TASK STATEMENT: Repeat exactly, and only, the lines running from the one that holds "Share [button] (53, 1546)" to the end of the records.

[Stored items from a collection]
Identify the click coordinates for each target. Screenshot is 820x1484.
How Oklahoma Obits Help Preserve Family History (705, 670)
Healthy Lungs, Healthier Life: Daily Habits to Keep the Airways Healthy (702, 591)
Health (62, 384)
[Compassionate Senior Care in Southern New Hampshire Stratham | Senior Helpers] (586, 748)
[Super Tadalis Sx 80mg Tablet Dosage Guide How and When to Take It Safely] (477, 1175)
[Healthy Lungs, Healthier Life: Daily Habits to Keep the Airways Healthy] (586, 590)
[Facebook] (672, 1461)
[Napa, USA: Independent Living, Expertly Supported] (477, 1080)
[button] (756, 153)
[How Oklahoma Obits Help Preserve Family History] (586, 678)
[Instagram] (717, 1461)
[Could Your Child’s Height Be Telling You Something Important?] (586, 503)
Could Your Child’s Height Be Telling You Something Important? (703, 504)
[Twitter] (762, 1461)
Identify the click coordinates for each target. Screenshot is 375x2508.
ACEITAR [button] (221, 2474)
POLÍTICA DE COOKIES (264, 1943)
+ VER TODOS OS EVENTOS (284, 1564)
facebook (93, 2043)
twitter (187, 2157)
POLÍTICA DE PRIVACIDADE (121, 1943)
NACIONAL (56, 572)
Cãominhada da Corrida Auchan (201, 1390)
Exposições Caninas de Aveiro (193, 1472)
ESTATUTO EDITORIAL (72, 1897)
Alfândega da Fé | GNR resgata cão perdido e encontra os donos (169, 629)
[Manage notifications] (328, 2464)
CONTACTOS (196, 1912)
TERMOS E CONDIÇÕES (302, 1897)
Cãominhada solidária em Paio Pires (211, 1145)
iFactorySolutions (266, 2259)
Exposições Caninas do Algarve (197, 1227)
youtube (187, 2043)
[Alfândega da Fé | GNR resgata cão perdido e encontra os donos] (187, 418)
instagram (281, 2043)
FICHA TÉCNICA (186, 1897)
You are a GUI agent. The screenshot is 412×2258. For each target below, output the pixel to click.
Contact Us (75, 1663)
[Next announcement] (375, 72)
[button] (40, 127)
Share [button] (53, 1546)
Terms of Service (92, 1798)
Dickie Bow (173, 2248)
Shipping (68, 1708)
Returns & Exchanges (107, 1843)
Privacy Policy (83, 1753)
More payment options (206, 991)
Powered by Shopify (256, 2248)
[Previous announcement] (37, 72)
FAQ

THE COMPLETED TASK:
Share [button] (53, 1546)
Terms of Service (92, 1798)
Dickie Bow (173, 2248)
Shipping (68, 1708)
Returns & Exchanges (107, 1843)
Privacy Policy (83, 1753)
More payment options (206, 991)
Powered by Shopify (256, 2248)
[Previous announcement] (37, 72)
FAQ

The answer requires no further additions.